Word and element location data

::::::::::

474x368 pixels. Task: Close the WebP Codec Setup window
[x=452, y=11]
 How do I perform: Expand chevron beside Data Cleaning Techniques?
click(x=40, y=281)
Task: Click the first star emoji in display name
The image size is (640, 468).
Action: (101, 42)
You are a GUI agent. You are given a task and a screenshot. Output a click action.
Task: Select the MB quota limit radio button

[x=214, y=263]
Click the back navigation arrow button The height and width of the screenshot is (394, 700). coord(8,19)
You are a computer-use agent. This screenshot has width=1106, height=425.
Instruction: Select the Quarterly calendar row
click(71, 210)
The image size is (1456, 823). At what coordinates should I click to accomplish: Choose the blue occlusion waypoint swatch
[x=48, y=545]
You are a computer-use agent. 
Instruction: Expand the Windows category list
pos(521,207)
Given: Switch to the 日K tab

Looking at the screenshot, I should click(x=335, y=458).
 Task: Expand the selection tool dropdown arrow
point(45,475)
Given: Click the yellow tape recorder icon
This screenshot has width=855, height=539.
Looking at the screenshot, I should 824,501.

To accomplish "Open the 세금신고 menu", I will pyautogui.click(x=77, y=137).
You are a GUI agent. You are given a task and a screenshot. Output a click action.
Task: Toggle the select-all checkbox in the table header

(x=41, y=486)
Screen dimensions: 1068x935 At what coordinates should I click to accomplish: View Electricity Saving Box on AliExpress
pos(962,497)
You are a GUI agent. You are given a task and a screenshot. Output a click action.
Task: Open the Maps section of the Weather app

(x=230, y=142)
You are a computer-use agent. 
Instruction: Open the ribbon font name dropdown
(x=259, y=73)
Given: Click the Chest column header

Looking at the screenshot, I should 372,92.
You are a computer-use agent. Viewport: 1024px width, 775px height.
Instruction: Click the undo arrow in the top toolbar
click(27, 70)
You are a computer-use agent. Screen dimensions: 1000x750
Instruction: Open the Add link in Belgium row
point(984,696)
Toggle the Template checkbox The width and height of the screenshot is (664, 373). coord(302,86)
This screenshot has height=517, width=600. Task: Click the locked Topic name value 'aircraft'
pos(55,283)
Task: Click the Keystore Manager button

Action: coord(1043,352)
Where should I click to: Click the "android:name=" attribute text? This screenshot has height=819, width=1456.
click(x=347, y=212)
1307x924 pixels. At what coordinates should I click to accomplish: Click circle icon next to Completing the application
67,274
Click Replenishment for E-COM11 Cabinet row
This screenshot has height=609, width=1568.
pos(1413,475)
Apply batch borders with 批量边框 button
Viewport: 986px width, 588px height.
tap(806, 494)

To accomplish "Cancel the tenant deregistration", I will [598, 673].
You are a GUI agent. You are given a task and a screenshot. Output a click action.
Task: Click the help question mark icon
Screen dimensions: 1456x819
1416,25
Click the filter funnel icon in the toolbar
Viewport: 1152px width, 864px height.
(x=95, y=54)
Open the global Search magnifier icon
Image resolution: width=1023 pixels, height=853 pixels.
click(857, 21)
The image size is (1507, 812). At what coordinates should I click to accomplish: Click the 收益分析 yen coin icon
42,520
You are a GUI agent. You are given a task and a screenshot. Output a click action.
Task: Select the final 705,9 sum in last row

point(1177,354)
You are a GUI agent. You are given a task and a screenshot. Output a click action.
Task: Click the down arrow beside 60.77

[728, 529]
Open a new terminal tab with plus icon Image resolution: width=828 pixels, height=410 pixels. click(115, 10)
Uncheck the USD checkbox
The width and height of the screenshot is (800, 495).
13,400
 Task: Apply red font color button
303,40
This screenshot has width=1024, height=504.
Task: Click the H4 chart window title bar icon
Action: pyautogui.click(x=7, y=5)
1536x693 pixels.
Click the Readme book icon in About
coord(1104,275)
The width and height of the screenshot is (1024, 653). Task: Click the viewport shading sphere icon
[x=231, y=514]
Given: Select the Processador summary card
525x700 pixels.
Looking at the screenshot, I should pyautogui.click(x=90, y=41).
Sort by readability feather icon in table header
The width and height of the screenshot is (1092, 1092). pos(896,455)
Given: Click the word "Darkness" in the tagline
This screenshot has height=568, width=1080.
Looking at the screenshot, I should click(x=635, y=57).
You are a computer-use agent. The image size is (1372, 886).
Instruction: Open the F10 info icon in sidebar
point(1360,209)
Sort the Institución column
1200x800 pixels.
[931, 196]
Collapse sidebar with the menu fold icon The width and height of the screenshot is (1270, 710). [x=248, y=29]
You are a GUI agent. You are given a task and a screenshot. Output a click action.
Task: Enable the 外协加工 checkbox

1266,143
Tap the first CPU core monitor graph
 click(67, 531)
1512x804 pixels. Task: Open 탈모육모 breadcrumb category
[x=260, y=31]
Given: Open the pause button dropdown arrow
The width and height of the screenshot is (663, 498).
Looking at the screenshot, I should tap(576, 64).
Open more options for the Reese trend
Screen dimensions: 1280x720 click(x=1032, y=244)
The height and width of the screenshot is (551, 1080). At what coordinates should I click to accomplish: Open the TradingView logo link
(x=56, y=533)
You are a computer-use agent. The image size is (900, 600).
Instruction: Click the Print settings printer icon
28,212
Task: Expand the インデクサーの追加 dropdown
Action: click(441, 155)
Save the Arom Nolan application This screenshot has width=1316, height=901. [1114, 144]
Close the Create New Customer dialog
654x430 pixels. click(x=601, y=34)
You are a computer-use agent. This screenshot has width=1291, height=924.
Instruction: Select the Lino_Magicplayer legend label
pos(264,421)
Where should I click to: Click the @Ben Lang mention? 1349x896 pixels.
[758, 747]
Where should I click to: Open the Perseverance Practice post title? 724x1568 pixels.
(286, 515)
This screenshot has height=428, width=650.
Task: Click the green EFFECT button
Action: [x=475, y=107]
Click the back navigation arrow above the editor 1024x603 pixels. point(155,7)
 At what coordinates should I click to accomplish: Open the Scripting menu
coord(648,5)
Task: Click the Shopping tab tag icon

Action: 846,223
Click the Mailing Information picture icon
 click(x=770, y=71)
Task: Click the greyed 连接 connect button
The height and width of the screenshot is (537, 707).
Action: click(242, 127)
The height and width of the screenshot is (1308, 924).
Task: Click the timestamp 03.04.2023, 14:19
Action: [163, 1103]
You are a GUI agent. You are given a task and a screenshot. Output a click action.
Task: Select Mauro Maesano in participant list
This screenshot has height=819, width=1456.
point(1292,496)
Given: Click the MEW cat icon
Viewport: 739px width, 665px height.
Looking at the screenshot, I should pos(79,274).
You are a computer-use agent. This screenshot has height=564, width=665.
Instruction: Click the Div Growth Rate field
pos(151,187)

::::::::::

Swap "computer-use agent" for "desktop agent" throughout the data above. Reproduce everything else unchanged.

Correct output:
474x368 pixels. Task: Close the WebP Codec Setup window
[x=452, y=11]
 How do I perform: Expand chevron beside Data Cleaning Techniques?
click(x=40, y=281)
Task: Click the first star emoji in display name
The image size is (640, 468).
Action: (101, 42)
You are a GUI agent. You are given a task and a screenshot. Output a click action.
Task: Select the MB quota limit radio button

[x=214, y=263]
Click the back navigation arrow button The height and width of the screenshot is (394, 700). coord(8,19)
You are a desktop agent. This screenshot has width=1106, height=425.
Instruction: Select the Quarterly calendar row
click(71, 210)
The image size is (1456, 823). At what coordinates should I click to accomplish: Choose the blue occlusion waypoint swatch
[x=48, y=545]
You are a desktop agent. 
Instruction: Expand the Windows category list
pos(521,207)
Given: Switch to the 日K tab

Looking at the screenshot, I should click(x=335, y=458).
 Task: Expand the selection tool dropdown arrow
point(45,475)
Given: Click the yellow tape recorder icon
This screenshot has width=855, height=539.
Looking at the screenshot, I should 824,501.

To accomplish "Open the 세금신고 menu", I will pyautogui.click(x=77, y=137).
You are a GUI agent. You are given a task and a screenshot. Output a click action.
Task: Toggle the select-all checkbox in the table header

(x=41, y=486)
Screen dimensions: 1068x935 At what coordinates should I click to accomplish: View Electricity Saving Box on AliExpress
pos(962,497)
You are a GUI agent. You are given a task and a screenshot. Output a click action.
Task: Open the Maps section of the Weather app

(x=230, y=142)
You are a desktop agent. 
Instruction: Open the ribbon font name dropdown
(x=259, y=73)
Given: Click the Chest column header

Looking at the screenshot, I should 372,92.
You are a desktop agent. Viewport: 1024px width, 775px height.
Instruction: Click the undo arrow in the top toolbar
click(27, 70)
You are a desktop agent. Screen dimensions: 1000x750
Instruction: Open the Add link in Belgium row
point(984,696)
Toggle the Template checkbox The width and height of the screenshot is (664, 373). coord(302,86)
This screenshot has height=517, width=600. Task: Click the locked Topic name value 'aircraft'
pos(55,283)
Task: Click the Keystore Manager button

Action: coord(1043,352)
Where should I click to: Click the "android:name=" attribute text? This screenshot has height=819, width=1456.
click(x=347, y=212)
1307x924 pixels. At what coordinates should I click to accomplish: Click circle icon next to Completing the application
67,274
Click Replenishment for E-COM11 Cabinet row
This screenshot has height=609, width=1568.
pos(1413,475)
Apply batch borders with 批量边框 button
Viewport: 986px width, 588px height.
tap(806, 494)

To accomplish "Cancel the tenant deregistration", I will [598, 673].
You are a GUI agent. You are given a task and a screenshot. Output a click action.
Task: Click the help question mark icon
Screen dimensions: 1456x819
1416,25
Click the filter funnel icon in the toolbar
Viewport: 1152px width, 864px height.
(x=95, y=54)
Open the global Search magnifier icon
Image resolution: width=1023 pixels, height=853 pixels.
click(857, 21)
The image size is (1507, 812). At what coordinates should I click to accomplish: Click the 收益分析 yen coin icon
42,520
You are a GUI agent. You are given a task and a screenshot. Output a click action.
Task: Select the final 705,9 sum in last row

point(1177,354)
You are a GUI agent. You are given a task and a screenshot. Output a click action.
Task: Click the down arrow beside 60.77

[728, 529]
Open a new terminal tab with plus icon Image resolution: width=828 pixels, height=410 pixels. click(115, 10)
Uncheck the USD checkbox
The width and height of the screenshot is (800, 495).
13,400
 Task: Apply red font color button
303,40
This screenshot has width=1024, height=504.
Task: Click the H4 chart window title bar icon
Action: pyautogui.click(x=7, y=5)
1536x693 pixels.
Click the Readme book icon in About
coord(1104,275)
The width and height of the screenshot is (1024, 653). Task: Click the viewport shading sphere icon
[x=231, y=514]
Given: Select the Processador summary card
525x700 pixels.
Looking at the screenshot, I should pyautogui.click(x=90, y=41).
Sort by readability feather icon in table header
The width and height of the screenshot is (1092, 1092). pos(896,455)
Given: Click the word "Darkness" in the tagline
This screenshot has height=568, width=1080.
Looking at the screenshot, I should click(x=635, y=57).
You are a desktop agent. The image size is (1372, 886).
Instruction: Open the F10 info icon in sidebar
point(1360,209)
Sort the Institución column
1200x800 pixels.
[931, 196]
Collapse sidebar with the menu fold icon The width and height of the screenshot is (1270, 710). [x=248, y=29]
You are a GUI agent. You are given a task and a screenshot. Output a click action.
Task: Enable the 外协加工 checkbox

1266,143
Tap the first CPU core monitor graph
 click(67, 531)
1512x804 pixels. Task: Open 탈모육모 breadcrumb category
[x=260, y=31]
Given: Open the pause button dropdown arrow
The width and height of the screenshot is (663, 498).
Looking at the screenshot, I should tap(576, 64).
Open more options for the Reese trend
Screen dimensions: 1280x720 click(x=1032, y=244)
The height and width of the screenshot is (551, 1080). At what coordinates should I click to accomplish: Open the TradingView logo link
(x=56, y=533)
You are a desktop agent. The image size is (900, 600).
Instruction: Click the Print settings printer icon
28,212
Task: Expand the インデクサーの追加 dropdown
Action: click(441, 155)
Save the Arom Nolan application This screenshot has width=1316, height=901. [1114, 144]
Close the Create New Customer dialog
654x430 pixels. click(x=601, y=34)
You are a desktop agent. This screenshot has width=1291, height=924.
Instruction: Select the Lino_Magicplayer legend label
pos(264,421)
Where should I click to: Click the @Ben Lang mention? 1349x896 pixels.
[758, 747]
Where should I click to: Open the Perseverance Practice post title? 724x1568 pixels.
(286, 515)
This screenshot has height=428, width=650.
Task: Click the green EFFECT button
Action: [x=475, y=107]
Click the back navigation arrow above the editor 1024x603 pixels. point(155,7)
 At what coordinates should I click to accomplish: Open the Scripting menu
coord(648,5)
Task: Click the Shopping tab tag icon

Action: 846,223
Click the Mailing Information picture icon
 click(x=770, y=71)
Task: Click the greyed 连接 connect button
The height and width of the screenshot is (537, 707).
Action: click(242, 127)
The height and width of the screenshot is (1308, 924).
Task: Click the timestamp 03.04.2023, 14:19
Action: [163, 1103]
You are a GUI agent. You are given a task and a screenshot. Output a click action.
Task: Select Mauro Maesano in participant list
This screenshot has height=819, width=1456.
point(1292,496)
Given: Click the MEW cat icon
Viewport: 739px width, 665px height.
Looking at the screenshot, I should pos(79,274).
You are a desktop agent. This screenshot has height=564, width=665.
Instruction: Click the Div Growth Rate field
pos(151,187)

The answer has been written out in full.